Although cancer care costs are rising, it is proportional to the total utilization of healthcare resources and spending growth is happening more in areas that have seen innovation, explained Debra Patt, MD, MPH, MBA, director of public policy at Texas Oncology.
Transcript (slightly modified)
What are the major contributors to the high cost of cancer care?
So cancer care is expensive and as new therapies have been developed and approved it’s gotten more expensive over time. Some of those therapies contribute greatly to progression-free survival and overall survival; and so when we did the study with Milliman, looking at total cost of care through the Truven MarketScan Database, which is a commercial database and the Medicare 5% population, we looked over an 11-year period and we saw that during that time total costs of cancer care did rise, but at a rate that was proportional to total healthcare resource utilization. So for actively-treated cancer patients, for patients with a history of cancer, and for the total population, there was proportional growth. So it wasn’t disproportionate.

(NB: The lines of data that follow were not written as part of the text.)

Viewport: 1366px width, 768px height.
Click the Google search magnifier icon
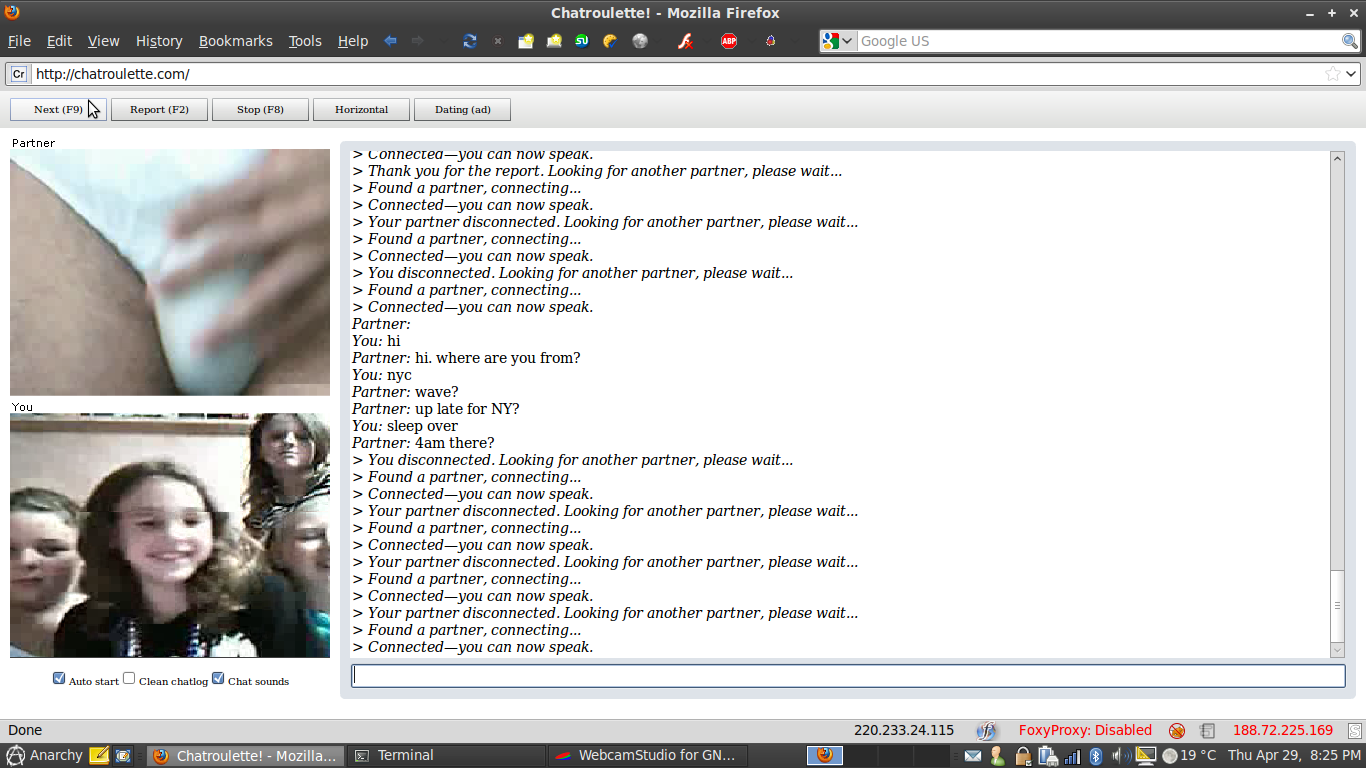pos(1349,41)
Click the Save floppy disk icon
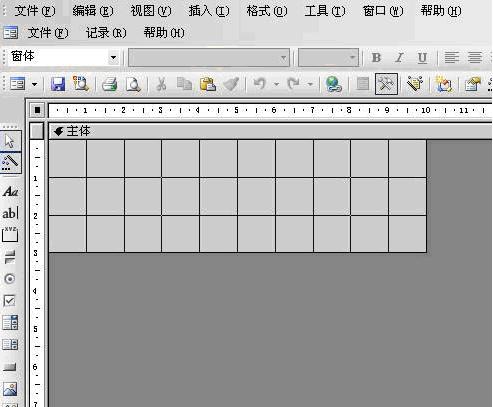 pos(58,84)
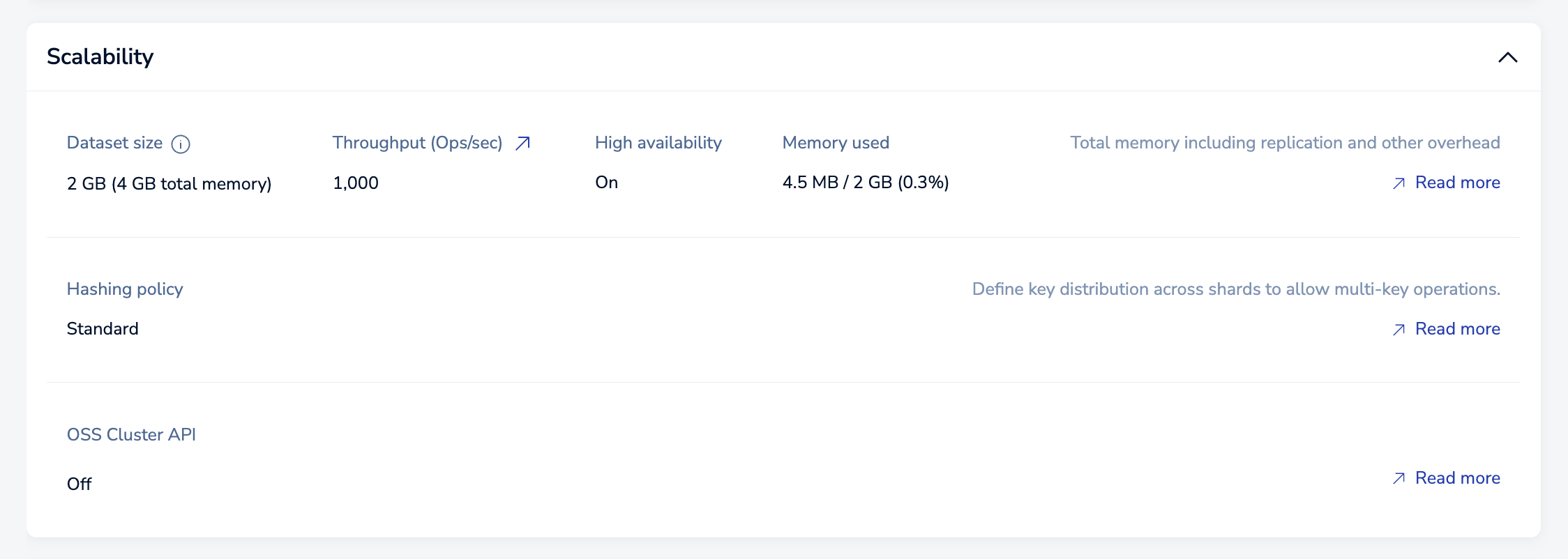Click arrow icon beside memory overhead Read more

(x=1399, y=183)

Then we looked at the second part, which was to look at categorical healthcare resource utilizations—so for actively-treated cancer patients, the per-patient per-year costs—to look at percentage spends in different categories, things like surgeries, and hospitalizations, and chemotherapy, and biologics. What we did see is there has been growth in chemotherapy and biologic therapy over that 11-year period in both the Medicare database and in the commercial population. I think this is representative of what we see today, but I would say that growth proportionally was a small percentage of change, and there were other decreases in percentage spending and hospitalizations.
When we looked by disease type to understand why this categorical change is occurring, we could see that there were certain diseases where healthcare resource utilization had increased more. So for example, blood disorders, breast in the commercial population, prostate in the commercial population. Those were diseases that had grown more than average spending. And if we look historically to why that might happen, we know that there are innovations in those specific disease states that have occurred over the last 11 years.
So for example, in myeloma I know that in 2006, when I graduated fellowship, we would tell people with a new diagnosis of multiple myeloma that they had an average survival of about 3 years. Today I don’t say that. Because today I know that, on average, their survival is certainly over 6 years, and it continues to improve as a response to that innovation.